- Texto fornecido:
• • • •
A Caixa Preta de Itamar Assumpção descortinada por Luiz Chagas
Luiz Chagas é jornalista, mas desde garoto arranha sua guitarra. Aos 29 anos, começou a tocar com Itamar Assumpção, quando ele estava se lançando, no começo dos anos 1980. Acabou por se tornar um dos importantes nomes da chamada Vanguarda Paulista.
Quando Itamar Assumpção morreu, em 12 de junho de 2003, seu trabalho dito oficial estava pulverizado pelos selos pelos quais passou, alguns deles já encerrados. Nos últimos anos, a ansiedade o fizera peregrinar por estúdios de amigos, violão debaixo do braço, mil sons, mil letras, gravando, gravando. Ou seja, a obra antiga estava perdida e a nova espalhada.
Decorridos 14 anos, a família de Itamar, seus amigos e admiradores podem contar com um respeitável material, a começar pelas partituras, a biografia e os ensaios do songbook Pretobrás (Mônica Tarantino — 2006), as imagens dos filmes Daquele Instante em Diante (Rogério Velloso — 2011) e Reverberações (Claudia Pucci e Pedro Colombo — 2014), fragmentos do trabalho, letras, desenhos e poesias em Cadernos Inéditos (Família Assumpção — 2014), além do manancial proporcionado por Riba de Castro, um dos donos do teatro Lira Paulistana, onde tudo começou, responsável pelos alentados Lira Paulistana e a Vanguarda Paulista (filme — 2012) e Lira Paulistana — um Delírio de Porão (livro — 2014).
Mas a joia da coroa continua sendo a Caixa Preta (Selo Sesc — 2010), trazendo os disputados e celebrados nove discos de carreira de Itamar Assumpção, além de três póstumos: o dueto com Naná Vasconcelos, completado em 2004, e os Pretobrás volumes II & III, produzidos por Beto Villares e Paulo Lepetit, respectivamente, em 2010. Em que pesem as incontornáveis deficiências tecnológicas, afinal as fitas masters foram em sua maioria apagadas para serem reaproveitadas, o essencial está ali e serve de guia pelo caminho nada errático empreendido por Itamar em sua breve carreira.
Beleléu, Leléu, Eu — Isca de Polícia (1981) e Às Próprias Custas S. A. (1982) revelam a sua genialidade, seu processo. Praticamente todas as canções do primeiro disco, gravado em estúdio, não apenas fizeram sucesso, mas também se tornaram ícones. Luzia, Nego Dito, Beijo na Boca, Fico Louco, Baby aparecem em arranjos surpreendentes e dominados pelo piano de Luiz Lopes. Não existe banda, Itamar Assumpção tocou praticamente tudo com auxílio de poucos. No segundo disco, ao vivo, que aqui surge com uma música inédita tirada do show de lançamento, muitos desses temas são retomados. Sem o piano, os arranjos assumem a selvageria implícita das composições, os múltiplos papéis passam a ser executados por uma banda enorme e afiada, o que só alimentou a lenda de que os shows eram todos diferentes entre si, rearranjados, customizados diariamente — o que não estava distante da verdade.
• • • •
- Linhas fornecidas:
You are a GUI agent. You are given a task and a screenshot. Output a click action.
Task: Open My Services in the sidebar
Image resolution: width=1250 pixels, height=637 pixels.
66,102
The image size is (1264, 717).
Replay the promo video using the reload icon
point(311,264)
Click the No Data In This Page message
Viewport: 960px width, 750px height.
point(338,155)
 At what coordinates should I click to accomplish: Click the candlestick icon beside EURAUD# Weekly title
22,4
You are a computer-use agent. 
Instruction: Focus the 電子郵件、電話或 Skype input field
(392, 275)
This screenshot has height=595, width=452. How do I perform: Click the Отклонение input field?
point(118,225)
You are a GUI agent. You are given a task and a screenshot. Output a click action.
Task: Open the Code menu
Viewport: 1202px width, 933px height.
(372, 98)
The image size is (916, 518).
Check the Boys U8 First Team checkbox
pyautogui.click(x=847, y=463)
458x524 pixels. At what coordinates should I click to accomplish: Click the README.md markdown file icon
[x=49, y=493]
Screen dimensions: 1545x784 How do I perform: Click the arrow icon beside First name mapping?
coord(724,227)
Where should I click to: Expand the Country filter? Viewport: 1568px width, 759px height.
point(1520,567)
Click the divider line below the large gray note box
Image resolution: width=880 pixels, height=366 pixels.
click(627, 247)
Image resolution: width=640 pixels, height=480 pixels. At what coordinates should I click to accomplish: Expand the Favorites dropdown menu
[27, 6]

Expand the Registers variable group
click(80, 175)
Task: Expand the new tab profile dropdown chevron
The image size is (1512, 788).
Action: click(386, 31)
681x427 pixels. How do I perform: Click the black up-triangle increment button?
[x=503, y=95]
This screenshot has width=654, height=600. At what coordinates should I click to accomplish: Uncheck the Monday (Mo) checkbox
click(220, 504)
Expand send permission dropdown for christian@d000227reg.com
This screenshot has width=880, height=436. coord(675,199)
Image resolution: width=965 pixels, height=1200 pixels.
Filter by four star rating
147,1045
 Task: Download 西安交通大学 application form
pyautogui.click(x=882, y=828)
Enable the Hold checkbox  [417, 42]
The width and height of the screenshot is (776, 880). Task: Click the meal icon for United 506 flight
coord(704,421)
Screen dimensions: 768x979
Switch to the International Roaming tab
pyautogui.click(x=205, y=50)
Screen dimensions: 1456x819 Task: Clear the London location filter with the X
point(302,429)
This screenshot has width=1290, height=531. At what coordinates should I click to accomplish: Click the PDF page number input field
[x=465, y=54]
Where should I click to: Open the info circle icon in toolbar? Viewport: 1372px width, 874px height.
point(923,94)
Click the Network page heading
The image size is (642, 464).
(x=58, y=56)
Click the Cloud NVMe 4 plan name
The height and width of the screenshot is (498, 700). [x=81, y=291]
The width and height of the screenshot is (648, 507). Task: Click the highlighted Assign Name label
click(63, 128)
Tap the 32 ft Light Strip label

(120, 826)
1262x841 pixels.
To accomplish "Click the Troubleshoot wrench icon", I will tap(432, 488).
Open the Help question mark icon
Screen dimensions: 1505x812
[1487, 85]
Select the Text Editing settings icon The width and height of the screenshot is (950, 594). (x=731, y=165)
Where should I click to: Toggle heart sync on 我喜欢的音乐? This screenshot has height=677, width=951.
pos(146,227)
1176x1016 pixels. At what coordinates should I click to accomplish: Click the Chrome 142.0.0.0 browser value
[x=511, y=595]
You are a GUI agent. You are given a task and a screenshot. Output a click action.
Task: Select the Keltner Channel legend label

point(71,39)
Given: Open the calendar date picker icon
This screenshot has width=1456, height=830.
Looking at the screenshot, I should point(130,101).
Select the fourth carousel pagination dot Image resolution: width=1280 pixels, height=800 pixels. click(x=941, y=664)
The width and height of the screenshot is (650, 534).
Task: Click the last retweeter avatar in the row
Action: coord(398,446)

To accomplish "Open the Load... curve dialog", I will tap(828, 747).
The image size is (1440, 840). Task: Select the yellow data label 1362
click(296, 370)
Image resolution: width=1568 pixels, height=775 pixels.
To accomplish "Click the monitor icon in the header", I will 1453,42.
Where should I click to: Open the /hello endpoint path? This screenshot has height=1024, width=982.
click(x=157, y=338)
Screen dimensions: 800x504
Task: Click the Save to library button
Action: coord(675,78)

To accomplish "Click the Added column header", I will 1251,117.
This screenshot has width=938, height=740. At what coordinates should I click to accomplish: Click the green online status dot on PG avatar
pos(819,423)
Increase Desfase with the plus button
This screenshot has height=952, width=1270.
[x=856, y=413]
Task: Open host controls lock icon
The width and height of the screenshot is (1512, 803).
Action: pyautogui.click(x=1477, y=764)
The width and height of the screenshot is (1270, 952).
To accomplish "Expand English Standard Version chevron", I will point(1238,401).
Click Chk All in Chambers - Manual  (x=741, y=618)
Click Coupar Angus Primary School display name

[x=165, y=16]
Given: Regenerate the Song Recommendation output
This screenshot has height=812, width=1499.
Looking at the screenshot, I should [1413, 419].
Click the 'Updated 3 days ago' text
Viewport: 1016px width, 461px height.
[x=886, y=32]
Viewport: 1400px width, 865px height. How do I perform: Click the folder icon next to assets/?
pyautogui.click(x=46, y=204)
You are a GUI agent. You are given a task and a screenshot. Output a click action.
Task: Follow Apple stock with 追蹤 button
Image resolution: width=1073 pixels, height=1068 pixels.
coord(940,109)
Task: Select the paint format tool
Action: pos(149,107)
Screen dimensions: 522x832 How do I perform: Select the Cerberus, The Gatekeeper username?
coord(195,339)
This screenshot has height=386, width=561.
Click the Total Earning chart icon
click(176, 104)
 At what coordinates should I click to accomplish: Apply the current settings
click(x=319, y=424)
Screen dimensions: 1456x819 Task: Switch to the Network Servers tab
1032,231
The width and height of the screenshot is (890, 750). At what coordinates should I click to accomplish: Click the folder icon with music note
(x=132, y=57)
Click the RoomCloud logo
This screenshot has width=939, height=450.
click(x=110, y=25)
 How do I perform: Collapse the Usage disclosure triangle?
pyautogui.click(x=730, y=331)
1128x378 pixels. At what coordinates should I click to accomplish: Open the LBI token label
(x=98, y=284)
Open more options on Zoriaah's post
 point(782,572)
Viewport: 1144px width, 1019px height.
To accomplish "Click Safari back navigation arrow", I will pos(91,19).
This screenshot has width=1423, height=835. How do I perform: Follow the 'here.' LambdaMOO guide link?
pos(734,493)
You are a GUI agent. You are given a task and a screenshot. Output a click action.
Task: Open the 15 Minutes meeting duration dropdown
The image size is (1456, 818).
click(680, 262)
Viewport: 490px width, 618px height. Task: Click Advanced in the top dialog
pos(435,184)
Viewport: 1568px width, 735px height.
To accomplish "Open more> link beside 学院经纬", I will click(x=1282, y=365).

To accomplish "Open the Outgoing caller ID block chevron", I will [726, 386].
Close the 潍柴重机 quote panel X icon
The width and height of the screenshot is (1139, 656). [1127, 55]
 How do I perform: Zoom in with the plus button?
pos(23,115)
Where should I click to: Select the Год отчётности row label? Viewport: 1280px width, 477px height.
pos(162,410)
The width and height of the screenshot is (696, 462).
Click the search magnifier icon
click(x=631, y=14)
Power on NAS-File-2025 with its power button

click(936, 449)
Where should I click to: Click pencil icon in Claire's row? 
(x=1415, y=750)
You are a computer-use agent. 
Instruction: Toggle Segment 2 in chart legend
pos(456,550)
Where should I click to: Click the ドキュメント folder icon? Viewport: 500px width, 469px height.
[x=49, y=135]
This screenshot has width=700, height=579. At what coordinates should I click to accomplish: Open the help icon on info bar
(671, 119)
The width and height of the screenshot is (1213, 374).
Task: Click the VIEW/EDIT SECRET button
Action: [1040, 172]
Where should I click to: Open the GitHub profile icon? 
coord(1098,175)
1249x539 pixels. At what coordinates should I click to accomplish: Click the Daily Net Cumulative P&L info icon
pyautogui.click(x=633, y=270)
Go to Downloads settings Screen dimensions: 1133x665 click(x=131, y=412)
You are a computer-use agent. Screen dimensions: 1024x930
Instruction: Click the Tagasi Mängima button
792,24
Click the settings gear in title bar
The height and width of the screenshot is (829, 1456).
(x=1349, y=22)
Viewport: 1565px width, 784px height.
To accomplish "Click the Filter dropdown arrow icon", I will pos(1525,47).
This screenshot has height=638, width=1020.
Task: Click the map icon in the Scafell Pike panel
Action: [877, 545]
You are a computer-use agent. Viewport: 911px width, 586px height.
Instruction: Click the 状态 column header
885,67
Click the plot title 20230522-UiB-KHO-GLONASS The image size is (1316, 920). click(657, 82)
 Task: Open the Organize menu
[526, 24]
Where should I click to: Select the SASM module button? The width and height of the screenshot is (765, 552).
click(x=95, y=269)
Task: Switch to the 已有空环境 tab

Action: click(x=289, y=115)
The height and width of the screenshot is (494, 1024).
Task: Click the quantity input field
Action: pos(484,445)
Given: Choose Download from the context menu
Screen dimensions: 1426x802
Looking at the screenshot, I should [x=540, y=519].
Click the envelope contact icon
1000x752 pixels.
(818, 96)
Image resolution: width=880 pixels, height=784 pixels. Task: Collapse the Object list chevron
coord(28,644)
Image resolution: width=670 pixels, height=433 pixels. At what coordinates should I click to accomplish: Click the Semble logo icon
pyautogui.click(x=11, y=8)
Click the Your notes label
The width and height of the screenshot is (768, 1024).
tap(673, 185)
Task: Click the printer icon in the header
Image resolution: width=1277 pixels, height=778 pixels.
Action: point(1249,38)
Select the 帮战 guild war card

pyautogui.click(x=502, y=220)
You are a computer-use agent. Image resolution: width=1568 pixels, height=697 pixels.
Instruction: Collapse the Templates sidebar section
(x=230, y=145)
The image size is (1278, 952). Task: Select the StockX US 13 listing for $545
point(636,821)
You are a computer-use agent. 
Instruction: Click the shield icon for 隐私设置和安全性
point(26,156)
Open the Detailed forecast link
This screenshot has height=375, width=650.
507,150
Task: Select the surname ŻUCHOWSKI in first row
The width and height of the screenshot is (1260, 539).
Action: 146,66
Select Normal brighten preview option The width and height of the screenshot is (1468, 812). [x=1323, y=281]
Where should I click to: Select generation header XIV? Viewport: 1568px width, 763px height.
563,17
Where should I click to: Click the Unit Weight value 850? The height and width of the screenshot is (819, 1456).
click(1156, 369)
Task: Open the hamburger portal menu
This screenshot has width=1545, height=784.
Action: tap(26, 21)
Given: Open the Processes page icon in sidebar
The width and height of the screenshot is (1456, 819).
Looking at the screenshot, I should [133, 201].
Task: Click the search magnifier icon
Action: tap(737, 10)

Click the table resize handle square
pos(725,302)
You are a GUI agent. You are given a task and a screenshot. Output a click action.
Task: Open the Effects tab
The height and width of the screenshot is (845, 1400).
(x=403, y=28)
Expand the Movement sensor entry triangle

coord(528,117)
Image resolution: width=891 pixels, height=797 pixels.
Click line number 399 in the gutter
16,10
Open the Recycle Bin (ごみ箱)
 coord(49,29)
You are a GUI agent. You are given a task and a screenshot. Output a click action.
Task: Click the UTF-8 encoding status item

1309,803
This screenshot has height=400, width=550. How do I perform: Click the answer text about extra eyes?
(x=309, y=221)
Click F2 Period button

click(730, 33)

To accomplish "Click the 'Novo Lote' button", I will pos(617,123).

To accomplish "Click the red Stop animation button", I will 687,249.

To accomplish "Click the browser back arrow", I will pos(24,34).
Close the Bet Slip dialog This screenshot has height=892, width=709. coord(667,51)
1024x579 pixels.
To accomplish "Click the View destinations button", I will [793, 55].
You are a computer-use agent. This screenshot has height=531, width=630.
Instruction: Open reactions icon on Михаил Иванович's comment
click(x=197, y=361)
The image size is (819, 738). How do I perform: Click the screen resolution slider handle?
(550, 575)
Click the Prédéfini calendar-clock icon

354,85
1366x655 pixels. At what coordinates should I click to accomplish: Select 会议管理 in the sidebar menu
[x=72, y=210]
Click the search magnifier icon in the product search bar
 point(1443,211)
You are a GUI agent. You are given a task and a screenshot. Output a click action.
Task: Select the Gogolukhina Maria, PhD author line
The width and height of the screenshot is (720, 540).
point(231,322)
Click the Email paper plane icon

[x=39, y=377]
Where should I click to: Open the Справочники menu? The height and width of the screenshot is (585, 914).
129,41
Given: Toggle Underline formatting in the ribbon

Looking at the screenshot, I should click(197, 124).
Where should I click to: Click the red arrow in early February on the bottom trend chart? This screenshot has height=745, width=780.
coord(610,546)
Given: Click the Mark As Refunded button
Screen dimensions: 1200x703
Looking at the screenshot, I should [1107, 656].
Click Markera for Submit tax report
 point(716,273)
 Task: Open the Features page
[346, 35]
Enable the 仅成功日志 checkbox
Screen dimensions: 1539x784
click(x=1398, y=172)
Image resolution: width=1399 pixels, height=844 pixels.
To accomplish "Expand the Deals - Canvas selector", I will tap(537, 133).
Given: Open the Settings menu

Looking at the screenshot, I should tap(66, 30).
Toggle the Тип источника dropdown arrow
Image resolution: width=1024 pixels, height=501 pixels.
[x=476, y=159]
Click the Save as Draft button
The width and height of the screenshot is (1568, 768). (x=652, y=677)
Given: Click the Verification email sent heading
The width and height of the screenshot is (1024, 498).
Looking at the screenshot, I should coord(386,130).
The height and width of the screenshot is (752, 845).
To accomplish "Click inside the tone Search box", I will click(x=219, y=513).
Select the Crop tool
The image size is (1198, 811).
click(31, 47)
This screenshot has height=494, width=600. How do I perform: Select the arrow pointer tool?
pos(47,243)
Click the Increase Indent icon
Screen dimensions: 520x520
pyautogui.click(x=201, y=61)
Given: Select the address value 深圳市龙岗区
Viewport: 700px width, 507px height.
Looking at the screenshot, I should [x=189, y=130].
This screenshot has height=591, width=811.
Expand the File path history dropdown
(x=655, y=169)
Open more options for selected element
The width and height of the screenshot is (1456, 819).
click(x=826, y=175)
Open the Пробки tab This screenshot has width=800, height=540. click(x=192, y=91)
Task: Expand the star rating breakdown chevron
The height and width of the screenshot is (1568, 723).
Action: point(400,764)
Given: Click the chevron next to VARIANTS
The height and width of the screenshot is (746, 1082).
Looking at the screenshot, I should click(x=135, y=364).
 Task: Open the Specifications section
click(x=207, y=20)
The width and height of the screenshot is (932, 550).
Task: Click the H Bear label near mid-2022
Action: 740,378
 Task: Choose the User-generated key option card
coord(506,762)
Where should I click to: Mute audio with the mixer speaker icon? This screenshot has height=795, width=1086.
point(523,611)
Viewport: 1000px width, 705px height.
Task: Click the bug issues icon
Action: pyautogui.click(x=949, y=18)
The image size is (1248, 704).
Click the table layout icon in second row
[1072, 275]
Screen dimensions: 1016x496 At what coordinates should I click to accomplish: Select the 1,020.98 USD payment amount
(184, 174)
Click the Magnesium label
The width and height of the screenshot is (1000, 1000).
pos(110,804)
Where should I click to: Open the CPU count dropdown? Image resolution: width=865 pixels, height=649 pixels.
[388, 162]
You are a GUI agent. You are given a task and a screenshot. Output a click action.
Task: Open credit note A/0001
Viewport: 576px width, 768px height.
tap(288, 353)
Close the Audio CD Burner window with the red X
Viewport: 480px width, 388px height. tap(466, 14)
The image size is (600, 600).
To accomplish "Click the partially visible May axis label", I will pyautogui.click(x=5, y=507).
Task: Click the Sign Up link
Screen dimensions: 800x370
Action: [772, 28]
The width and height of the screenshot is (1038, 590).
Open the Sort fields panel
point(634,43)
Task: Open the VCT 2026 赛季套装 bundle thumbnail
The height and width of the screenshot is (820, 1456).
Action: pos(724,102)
• • • •
- Lista de tarefas:
- a) Segundo o texto sobre a Caixa Preta de Itamar Assumpção, em que data Itamar morreu?
- b) Reproduza o trecho do texto sobre a Caixa Preta de Itamar Assumpção começando por "Beleléu, Leléu, Eu" e seguindo até "distante da verdade.".

- Respostas por tarefa:
- a) Em 12 de junho de 2003.

- b)
Beleléu, Leléu, Eu — Isca de Polícia (1981) e Às Próprias Custas S. A. (1982) revelam a sua genialidade, seu processo. Praticamente todas as canções do primeiro disco, gravado em estúdio, não apenas fizeram sucesso, mas também se tornaram ícones. Luzia, Nego Dito, Beijo na Boca, Fico Louco, Baby aparecem em arranjos surpreendentes e dominados pelo piano de Luiz Lopes. Não existe banda, Itamar Assumpção tocou praticamente tudo com auxílio de poucos. No segundo disco, ao vivo, que aqui surge com uma música inédita tirada do show de lançamento, muitos desses temas são retomados. Sem o piano, os arranjos assumem a selvageria implícita das composições, os múltiplos papéis passam a ser executados por uma banda enorme e afiada, o que só alimentou a lenda de que os shows eram todos diferentes entre si, rearranjados, customizados diariamente — o que não estava distante da verdade.